“His presence here has never contributed to Turkish-American relations, and it never will. If we want to address the reasons for anti-Americanism, Edelman must be issue one. As long as Edelman stays in Turkey, the chill wind disturbing bilateral relations will last.” In his March 17, 2005 column, Turkish journalist Ibrahim Karagul also called U.S. Ambassador Eric S. Edelman
“the least-liked and trusted American ambassador in Turkish history” and a man who
“acts more like a colonial governor than an ambassador.”It is this
same Eric S. Edelman who recently took it upon himself to overstep Secretary of Defense Robert Gates and
reply personally to Senator Clinton’s letter to Gates requesting information on contingency plans for the U.S. withdrawal from Iraq
with such an attack that she felt it necessary to take his reply to the press.
Back in 2003, Edelman, who had spent the previous two years in
Vice President Cheney’s office as Principal Deputy Assistant for National Security Affairs, developing the reasoning for invading Iraq, was
sent to Turkey, arriving shortly after Turkey had decided to not allow the U.S. to attack Iraq from the North through Turkey.

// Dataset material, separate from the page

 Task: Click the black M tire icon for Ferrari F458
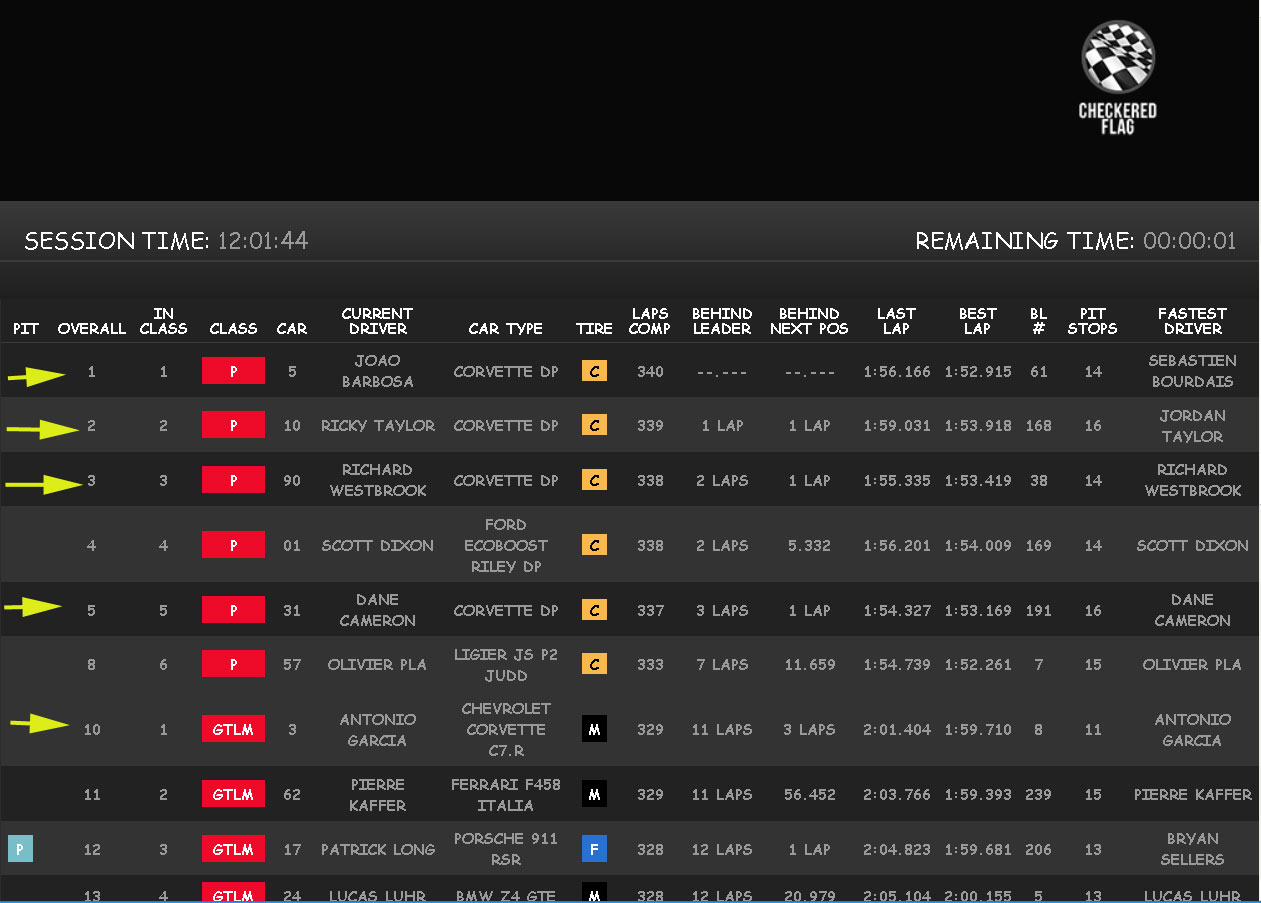(x=594, y=795)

Turkey had spent decades in battle with Kurdish rebels, a party called the PKK that demanded Kurdish independence, with close to 40,000 dead. But their leader, Abdullah Ocalan, had been captured and tried in 1999, and had undergone a change of heart, apologizing for the violence and calling for peaceful solutions. Turkey did not want to be a part of the U.S. war.

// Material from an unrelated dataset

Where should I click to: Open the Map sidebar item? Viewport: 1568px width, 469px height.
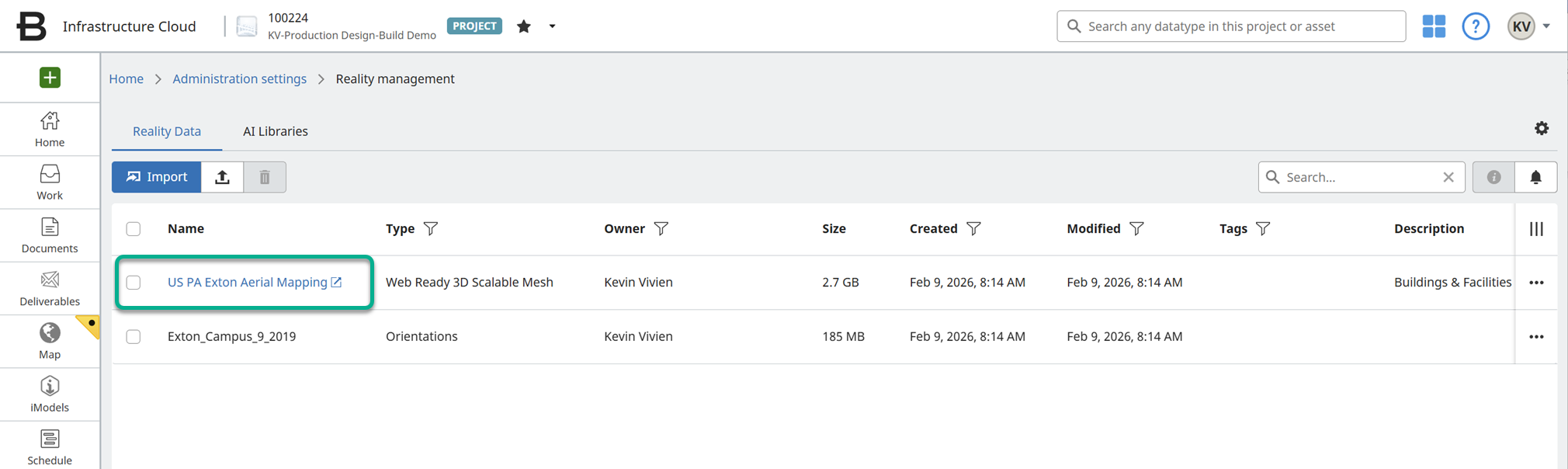tap(50, 342)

With the U.S. invasion of Iraq, and its support of the Kurds,
Turkey soon found itself again in battle with the PKK, whose members suddenly were re-armed with weapons made available by the U.S.Today Turkey has 140,000 troops at the border of Northern Iraq and has the United States’ commitment to help fight the PKK, backed up by
Lockheed Martin contracts for more weaponry for Turkey.
And
Edelman and the other Neocons state these wars will not end soon. It is just as they want it. After all, Edelman, like Scooter Libby, was one
of the very special group of Neocons who were commissioned in 1992 by then Defense Secretary Cheney to write the infamous Defense Planning Guidance with Paul Wolfowitz and (now U.S. Ambassador to the United Nations) Zalmay Khalilzad. This document proclaimed a
change in U.S. foreign policy, moving away from containment and towards preemptive strike of potential rivals for world power.
It was a response to Bush 1's retreat from regime change in Iraq, and while Clinton was President, the group of intellectual warriors reappeared as the
Project for the New American Century in 1997, complete with a periodical,
The Weekly Standard, edited by William Kristol, and think tanks,
The American Enterprise Institute and
The Heritage Foundation.
Meanwhile,
Lockheed Martin, the world’s largest manufacturer of weapons, provides sizeable incomes for its investors and friends, whose political theories conveniently require wars without end, rearming and rearming. And so there are men like Edelman who thrive by stirring things up.